Last night, in his nationally televised speech, former President Bill Clinton said the charge that President Obama has gutted welfare reform was “a real doozy.”

Clinton, who vetoed welfare reform twice before signing the welfare reform law in 1996, echoed the Obama Administration and media “fact checkers,” who have sworn that Obama’s Health and Human Services Department (HHS) is actually trying to strengthen the work requirements of the law by doing away with them.

The fact is that the Administration has gutted welfare reform, and Heritage has detailed reports on exactly how—and what the consequences will be. Heritage expert Robert Rector, who helped write the 1996 law, answered Clinton this morning in no uncertain terms:

The Obama Administration will put in mothballs the formal purpose of welfare reform—to reduce the number of people dependent on government benefits. The Administration will abandon the legislative performance goal that encourages states to reduce welfare caseloads. It will weaken the “work participation” standards that require some 30 percent of able-bodied Temporary Assistance for Needy Families (TANF) recipients to engage in work activities for 20 to 30 hours per week.

This week, the nonpartisan Government Accountability Office (GAO) also gave notice to the Administration that this type of law change must go through Congress.
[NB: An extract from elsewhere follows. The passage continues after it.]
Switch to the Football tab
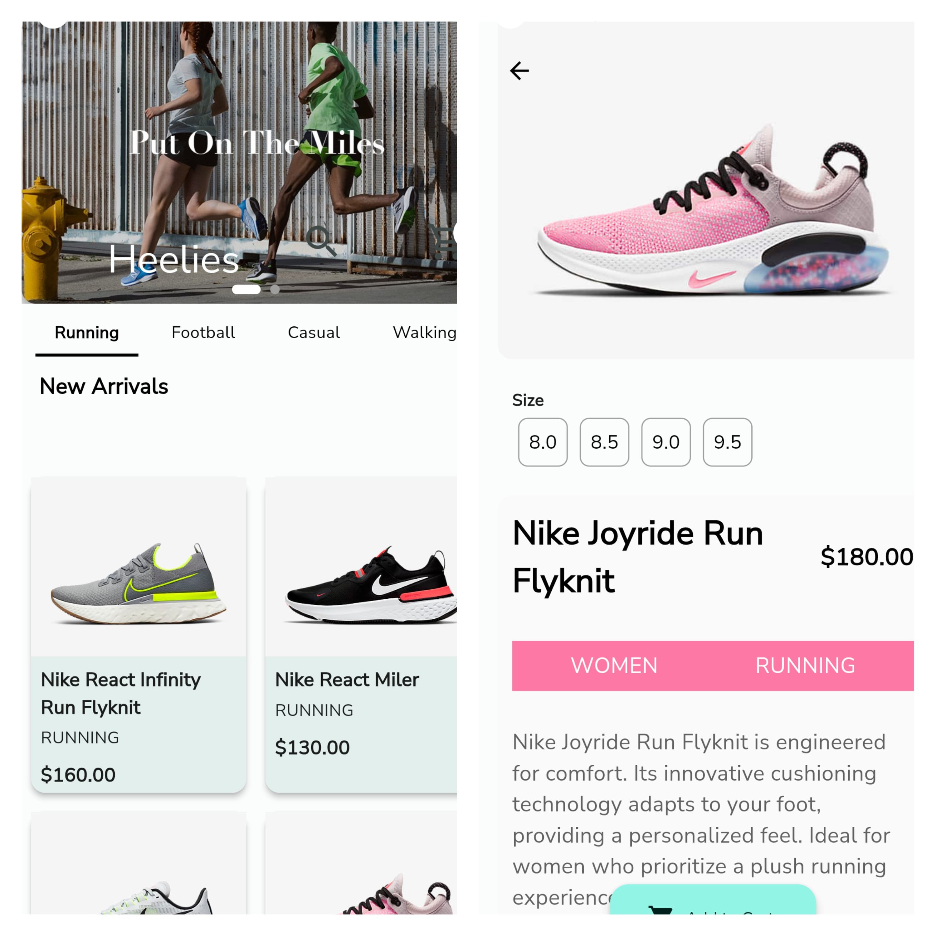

After Heritage’s Rector and Kiki Bradley broke the story July 12 that HHS was gutting the work requirements by allowing states to obtain waivers, Senator Orrin Hatch (R-UT) and Representative Dave Camp (R-MI) asked the GAO to review the Administration’s actions. Heritage legal experts Todd Gaziano, Robert Alt, and Andrew Grossman have already detailed why the Administration’s actions are illegal—HHS has no authority to grant the type of waivers it is creating.

The GAO told the lawmakers on Tuesday that the law changes should have been submitted to Congress.
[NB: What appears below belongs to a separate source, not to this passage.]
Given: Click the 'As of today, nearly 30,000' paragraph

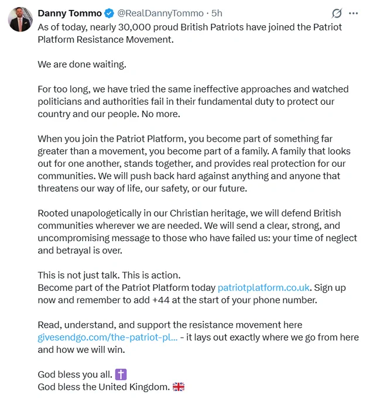Looking at the screenshot, I should point(190,33).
Last night, Clinton defended Obama’s HHS, saying that it would waive the work requirements for states “only if they had a credible plan to increase employment by 20 percent and they could keep the waivers only if they did increase employment. Now, did—did I make myself clear? The requirement was for more work, not less.”
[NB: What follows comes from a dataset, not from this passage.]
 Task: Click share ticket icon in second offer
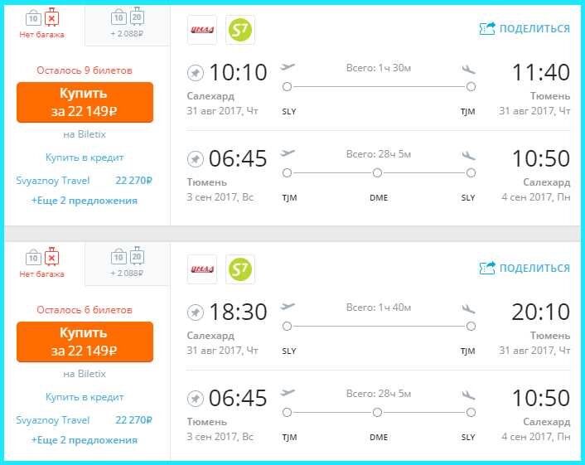[487, 268]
It may sound convincing, but Rector explains why this is a meaningless measure:

In the typical state, 1.5 percent of the TANF caseload leaves welfare and obtains work each month. Thus, any state can be fully exempted from the TANF work requirements if it raises the number of exits to 1.8 percent. This is a miniscule change. What will the other 98.2 percent of the caseload be doing? No one knows for sure. But one thing we do know for certain: They will be exempt from the federal “work participation” requirements established in the welfare reform law.

The 1996 reforms were an outstanding success. Poverty, especially among black Americans, dropped substantially. Employment of the most disadvantaged single mothers increased dramatically. These are not reforms that should be gutted. These are reforms that should be a signature accomplishment of the Clinton presidency. Unfortunately, he is repudiating his own accomplishment to cover for the Obama Administration.

READ UP:

Did Republican governors try to do the same thing the Obama Administration has done? Read the answer here.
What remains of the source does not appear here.